We began wondering if a speaking valve might be a possibility BEFORE the tracheal scarring was fixed and her ENT said that we could do some pressure testing with a valve after her tonsils were out and healed up. That was this last trip. Once she was awake after her scopes, they came down and tested it out. We had to drill two little holes into the speaking valve to relieve some of the pressure, but we got the go ahead!
A speaking valve, or Passy Muir, is a valve that allows a trached individual to breathe IN through the trach, but forces them to breathe OUT of their mouth and nose, thus forcing the air past the vocal cords. Since Evie has a larger trach size and a very small opening at the top of her trachea, she needs those two little holes to allow some of the air to go out the trach still (think about not being able to exhale fully and how scary that would be). At first she didn’t like it AT ALL, but now she wants to wear it all the time!
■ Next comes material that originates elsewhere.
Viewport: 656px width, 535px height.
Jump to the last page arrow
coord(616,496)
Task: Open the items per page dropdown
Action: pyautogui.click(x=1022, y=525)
She’s not quite sure what to do, she hasn’t vocalized in 2.5 years, but she inadvertently does it when she cries and last night we even heard a few laughs when she was romping around with big sister! It’s very quiet since she’s not getting very much air past the vocal cords still, but it’s noise! And she loves it!
I caught it on video last night. It really is the most beautiful sound. Never thought I’d say that I love hearing my child cry, but it’s true right now. I love HEARING her!
Hopefully over the next several weeks and months she’ll figure out how to make more sounds! We’ll keep you updated!